*PROBLEM DESCRIPTION*.
Copy the rows from the line containing "Task: Click the Membership icon" through the line containing "Looking at the screenshot, I should (x=800, y=301).", both included, and substitute "button" for "icon" while keeping everything else the same.

═══ ENTRIES ═══

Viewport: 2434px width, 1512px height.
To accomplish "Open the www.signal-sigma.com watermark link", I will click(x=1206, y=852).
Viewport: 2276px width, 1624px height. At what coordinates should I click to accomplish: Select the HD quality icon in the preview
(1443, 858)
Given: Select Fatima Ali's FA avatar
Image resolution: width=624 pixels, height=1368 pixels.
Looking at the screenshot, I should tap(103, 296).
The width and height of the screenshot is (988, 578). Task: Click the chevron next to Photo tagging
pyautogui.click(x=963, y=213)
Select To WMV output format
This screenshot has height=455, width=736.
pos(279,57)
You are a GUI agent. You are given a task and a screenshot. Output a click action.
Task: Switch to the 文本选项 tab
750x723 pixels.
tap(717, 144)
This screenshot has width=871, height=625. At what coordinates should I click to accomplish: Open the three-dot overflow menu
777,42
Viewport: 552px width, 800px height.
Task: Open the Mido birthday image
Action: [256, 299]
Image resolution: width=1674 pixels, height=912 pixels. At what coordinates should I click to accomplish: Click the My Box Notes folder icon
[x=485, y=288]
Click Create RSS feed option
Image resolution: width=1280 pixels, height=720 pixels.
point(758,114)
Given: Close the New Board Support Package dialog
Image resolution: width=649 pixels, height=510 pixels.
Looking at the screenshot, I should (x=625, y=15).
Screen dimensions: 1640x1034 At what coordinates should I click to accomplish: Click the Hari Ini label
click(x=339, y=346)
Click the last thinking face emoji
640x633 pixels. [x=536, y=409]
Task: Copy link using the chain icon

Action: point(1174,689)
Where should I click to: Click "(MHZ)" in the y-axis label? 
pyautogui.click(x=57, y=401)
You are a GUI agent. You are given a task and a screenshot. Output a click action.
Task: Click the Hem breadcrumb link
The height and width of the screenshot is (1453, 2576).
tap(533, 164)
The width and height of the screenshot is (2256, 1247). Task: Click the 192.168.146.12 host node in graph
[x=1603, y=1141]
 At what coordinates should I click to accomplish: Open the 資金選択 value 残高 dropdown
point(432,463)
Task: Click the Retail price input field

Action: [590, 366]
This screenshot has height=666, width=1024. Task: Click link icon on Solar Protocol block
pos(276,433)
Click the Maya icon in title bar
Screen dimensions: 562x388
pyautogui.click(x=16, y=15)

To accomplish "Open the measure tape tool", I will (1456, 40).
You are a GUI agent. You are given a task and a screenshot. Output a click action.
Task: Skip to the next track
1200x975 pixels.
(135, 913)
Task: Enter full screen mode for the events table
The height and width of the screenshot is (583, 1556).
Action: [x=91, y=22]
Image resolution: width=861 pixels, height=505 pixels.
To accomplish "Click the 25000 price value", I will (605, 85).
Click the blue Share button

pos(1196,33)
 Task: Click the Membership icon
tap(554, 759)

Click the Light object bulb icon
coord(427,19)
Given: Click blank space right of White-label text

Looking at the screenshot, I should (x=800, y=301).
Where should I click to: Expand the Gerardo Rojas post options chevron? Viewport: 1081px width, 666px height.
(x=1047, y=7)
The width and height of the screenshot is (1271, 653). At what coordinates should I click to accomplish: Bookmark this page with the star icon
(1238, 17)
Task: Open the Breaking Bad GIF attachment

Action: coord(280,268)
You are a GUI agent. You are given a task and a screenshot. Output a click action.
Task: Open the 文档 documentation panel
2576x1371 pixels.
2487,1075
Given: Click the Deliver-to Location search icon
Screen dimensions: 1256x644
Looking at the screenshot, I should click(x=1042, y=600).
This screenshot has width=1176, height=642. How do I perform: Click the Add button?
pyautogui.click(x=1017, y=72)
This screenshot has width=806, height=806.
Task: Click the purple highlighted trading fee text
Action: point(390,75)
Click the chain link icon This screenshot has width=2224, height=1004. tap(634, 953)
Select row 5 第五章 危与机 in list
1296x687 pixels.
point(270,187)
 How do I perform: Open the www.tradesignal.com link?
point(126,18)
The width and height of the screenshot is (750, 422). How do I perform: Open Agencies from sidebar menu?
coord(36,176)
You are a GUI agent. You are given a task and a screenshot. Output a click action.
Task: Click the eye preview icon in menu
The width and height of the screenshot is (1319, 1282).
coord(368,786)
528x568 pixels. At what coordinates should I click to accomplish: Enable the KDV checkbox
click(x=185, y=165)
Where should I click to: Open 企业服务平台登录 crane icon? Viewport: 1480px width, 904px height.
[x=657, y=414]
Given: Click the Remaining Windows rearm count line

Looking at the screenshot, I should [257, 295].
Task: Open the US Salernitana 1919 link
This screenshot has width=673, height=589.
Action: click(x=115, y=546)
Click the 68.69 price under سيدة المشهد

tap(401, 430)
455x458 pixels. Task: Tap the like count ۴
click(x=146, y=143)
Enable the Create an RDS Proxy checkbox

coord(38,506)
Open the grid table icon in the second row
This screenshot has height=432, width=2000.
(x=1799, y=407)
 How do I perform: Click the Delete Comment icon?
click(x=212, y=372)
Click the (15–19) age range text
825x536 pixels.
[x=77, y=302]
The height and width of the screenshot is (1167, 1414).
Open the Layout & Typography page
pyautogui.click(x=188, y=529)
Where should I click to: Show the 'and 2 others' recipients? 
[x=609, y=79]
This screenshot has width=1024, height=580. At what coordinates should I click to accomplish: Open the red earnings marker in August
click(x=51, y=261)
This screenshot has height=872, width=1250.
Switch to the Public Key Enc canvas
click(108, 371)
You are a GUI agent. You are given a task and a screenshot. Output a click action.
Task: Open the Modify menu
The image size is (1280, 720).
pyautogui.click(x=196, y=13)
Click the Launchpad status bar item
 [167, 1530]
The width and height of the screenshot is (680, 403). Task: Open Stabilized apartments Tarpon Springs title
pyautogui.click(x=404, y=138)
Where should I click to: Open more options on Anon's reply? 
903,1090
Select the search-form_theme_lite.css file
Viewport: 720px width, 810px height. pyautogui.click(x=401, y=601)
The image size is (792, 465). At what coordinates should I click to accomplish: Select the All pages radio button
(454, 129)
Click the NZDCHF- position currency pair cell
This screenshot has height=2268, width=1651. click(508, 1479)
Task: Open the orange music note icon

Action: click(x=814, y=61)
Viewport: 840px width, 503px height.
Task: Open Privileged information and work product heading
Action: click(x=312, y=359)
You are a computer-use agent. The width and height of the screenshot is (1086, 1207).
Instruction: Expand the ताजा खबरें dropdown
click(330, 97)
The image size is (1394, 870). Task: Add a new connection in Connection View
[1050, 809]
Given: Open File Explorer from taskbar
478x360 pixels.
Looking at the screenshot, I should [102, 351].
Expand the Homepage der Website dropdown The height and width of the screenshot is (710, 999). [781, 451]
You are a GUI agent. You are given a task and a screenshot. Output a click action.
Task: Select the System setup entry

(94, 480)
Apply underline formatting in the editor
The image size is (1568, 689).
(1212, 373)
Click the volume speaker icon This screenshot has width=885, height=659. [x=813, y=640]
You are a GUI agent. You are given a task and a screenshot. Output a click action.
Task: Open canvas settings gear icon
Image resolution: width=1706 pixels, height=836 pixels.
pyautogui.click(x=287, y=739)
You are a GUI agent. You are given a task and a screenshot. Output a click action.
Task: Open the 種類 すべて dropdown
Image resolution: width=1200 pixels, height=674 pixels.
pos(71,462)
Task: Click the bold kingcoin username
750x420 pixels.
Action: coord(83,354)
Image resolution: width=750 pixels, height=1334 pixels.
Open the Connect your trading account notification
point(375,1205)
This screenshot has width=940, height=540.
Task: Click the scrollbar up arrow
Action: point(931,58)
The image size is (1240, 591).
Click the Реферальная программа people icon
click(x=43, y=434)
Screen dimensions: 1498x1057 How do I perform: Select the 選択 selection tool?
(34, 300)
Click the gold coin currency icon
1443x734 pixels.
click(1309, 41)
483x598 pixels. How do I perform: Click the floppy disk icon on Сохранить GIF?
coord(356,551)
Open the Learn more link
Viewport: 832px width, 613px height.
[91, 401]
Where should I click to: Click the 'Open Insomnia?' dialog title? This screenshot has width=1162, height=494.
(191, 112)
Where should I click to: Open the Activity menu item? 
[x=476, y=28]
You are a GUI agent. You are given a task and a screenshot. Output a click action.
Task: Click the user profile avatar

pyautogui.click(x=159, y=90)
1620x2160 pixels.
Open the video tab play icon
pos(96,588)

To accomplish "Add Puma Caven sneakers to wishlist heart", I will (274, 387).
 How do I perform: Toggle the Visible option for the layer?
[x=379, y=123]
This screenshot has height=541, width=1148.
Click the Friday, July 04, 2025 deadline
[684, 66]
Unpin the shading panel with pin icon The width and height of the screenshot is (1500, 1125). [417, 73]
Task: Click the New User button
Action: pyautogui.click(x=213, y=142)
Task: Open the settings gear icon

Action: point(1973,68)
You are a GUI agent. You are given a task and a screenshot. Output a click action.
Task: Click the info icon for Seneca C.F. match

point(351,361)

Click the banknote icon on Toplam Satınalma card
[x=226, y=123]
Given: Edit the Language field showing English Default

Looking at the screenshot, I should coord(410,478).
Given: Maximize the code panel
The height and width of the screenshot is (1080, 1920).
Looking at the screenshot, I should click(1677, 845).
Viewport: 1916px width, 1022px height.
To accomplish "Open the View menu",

═══

*COMPLETED EXERCISE*.
 Task: Click the Membership button
tap(554, 759)

Click the Light object bulb button
coord(427,19)
Given: Click blank space right of White-label text

Looking at the screenshot, I should (x=800, y=301).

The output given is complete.